Various notes from my ongoing research and investigation on strategic design, systems and visual thinking.

Illuminating complexity with visual design

George Shewchuk

In the age multidisciplinarity and cross-pollination between domain experts it’s critical to find new ways to share research data and information. We can aid and expedite comprehension through visual translation and visual thinking. In part, this would entail the creation of gigamaps 1: aesthecially designed visual artefacts that take on the form of richly detailed, large scale images 2 representing various levels of textual and visual information. This map essentially captures and communicates the story of research and thought-process that has been—and is being—conducted. In turn, it acts as a centerpiece for collaboration with all the stakeholders. It's a living document that begins it's life in the "room" as a co-created artfact that will change over time as more research is conducted. It's also very natural for it to devolve as much as evolve when new information comes to light and old assumptions are layed bare.

1 Sevaldson, B. (2011). Giga-mapping: visualisation for complexity and systems thinking in design. Nordic Design Research Conferences. retreived from http://ocs.sfu.ca/nordes/index.php/nordes/2011/paper/view/409/256

2 The form the gigamap takes is open. It could be a video, or even a entire room filled with research data. The key point to remember is that whatever form it takes, there has to be a flow. It is, after all, a type of “story”. It must allow for instinctual discovery. The creators and users need to be able to “read between the lines” to discover and tease out new insights.

Design thinking as a Diagram

George Shewchuk

Design thinking, when it applies to designers who create artefacts (as opposed to experiences), involves a thought process that expands on an original "sketch".  This is just a type of "thinking out loud". Pixel perfect imagery will often get in the way of meaning when it enters the process too early. Clients (and the designers themselves) get caught up in the wrong type of details: i.e. colour, fonts, styles etc.  

Design thinking, regardless of its intended outcome (artefact or experience) is always tested with the key stakeholder group and ideally with an outlier or two. The act of sharing the outcome will often change it. The circular nature of this process is why it works so well to produce polished, effective deliverables.

I feel, therefore I think

George Shewchuk

"....we live in a world where we are taught from the start, that we are thinking creatures that feel. The truth is, we are feeling creatures that think..."  Jill Boyle Taylor (b.1959) neuroanatomist

During a literature review on "visual thinking" I'm often distracted by trains of thought that are tangental to my main focus of inquiry. I'm fascinated  (as well as overwhelmed) by the amount of knowledge developed on cognition and the creative ideation process. How do we solve problems? What's my process, what's yours? It's not a private affair any longer -- although we still have to do deep critical thinking on our own -- the real work happens outside of our heads. The work gets done in the room, with as many relevant stakeholders as possible and practical.

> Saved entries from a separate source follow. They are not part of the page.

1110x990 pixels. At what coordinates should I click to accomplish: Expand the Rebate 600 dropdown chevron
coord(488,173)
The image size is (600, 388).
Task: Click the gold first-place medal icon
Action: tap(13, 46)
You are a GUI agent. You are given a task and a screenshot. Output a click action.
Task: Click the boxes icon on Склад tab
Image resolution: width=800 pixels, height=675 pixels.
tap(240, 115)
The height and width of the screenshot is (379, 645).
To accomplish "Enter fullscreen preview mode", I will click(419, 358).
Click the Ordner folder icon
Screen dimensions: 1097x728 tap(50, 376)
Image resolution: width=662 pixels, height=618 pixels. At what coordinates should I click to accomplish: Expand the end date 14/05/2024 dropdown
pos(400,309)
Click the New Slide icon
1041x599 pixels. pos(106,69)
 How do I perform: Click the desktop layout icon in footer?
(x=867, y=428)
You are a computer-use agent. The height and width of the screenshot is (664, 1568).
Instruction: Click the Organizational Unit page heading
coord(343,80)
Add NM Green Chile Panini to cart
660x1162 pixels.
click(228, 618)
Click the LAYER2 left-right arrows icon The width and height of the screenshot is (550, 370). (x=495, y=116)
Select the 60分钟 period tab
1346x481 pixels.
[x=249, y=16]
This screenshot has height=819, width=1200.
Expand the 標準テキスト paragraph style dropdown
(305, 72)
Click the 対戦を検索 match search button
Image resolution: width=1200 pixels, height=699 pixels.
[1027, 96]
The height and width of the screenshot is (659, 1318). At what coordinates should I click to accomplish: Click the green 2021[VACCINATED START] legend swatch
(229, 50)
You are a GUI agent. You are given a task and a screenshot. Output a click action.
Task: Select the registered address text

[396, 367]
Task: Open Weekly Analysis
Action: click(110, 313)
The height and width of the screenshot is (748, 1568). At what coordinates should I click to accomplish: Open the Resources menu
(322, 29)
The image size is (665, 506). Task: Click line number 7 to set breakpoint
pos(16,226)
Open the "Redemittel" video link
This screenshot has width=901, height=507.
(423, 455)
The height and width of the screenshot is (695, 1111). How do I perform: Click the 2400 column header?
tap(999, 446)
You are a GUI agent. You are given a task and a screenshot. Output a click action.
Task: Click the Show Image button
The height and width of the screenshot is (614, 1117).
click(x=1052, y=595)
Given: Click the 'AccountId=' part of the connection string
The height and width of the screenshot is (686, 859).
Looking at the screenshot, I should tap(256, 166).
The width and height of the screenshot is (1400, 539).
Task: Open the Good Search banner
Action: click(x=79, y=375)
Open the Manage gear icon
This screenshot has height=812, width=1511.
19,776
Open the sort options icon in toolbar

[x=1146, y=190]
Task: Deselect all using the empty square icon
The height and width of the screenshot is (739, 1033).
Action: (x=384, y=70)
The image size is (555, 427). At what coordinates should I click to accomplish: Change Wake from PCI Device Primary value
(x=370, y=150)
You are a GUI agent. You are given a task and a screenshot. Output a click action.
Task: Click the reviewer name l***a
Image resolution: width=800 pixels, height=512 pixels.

The thought process is shared, it's a distributed cognition that relies on the input of others as well as any artefacts we can get our hands on:  the white boards, the sticky-notes, the idea sketches scrolled all over presentation pads.

It feels at once familiar and strange to me. This is how we used to "play" in early grade school. I think it still needs to be considered a type of "play". It may require rigorous attention to detail and process, especially when using cognitive tools to structure information and data. But aside from the brain work, we can't ignore the body work. What does the body know? Or the heart? How we feel informs what we think and do. The holistic approach to problem-solving is natural and so necessary when faced with the complexities of our time.

Big Data, Big Mess, Big Ideas

George Shewchuk

What's the trouble with big data? It’s obvious of course. The more data you have the more work you need to do to extract any actionable insights. Organizing and categorizing the mess seems to be the most natural first step. But what if in all the culling, parsing, simplifying, curating and aggregating you lose that hidden thread to the real insight? We offload some of this tedious work to powerful CPU’s and elegant algorithms. The more “human” part comes when we try to put the remaining, and hopefully most salient pieces of the puzzle together. If we lost a piece or two in translation so be it. Unless it was an essential ingredient for a potential solution. 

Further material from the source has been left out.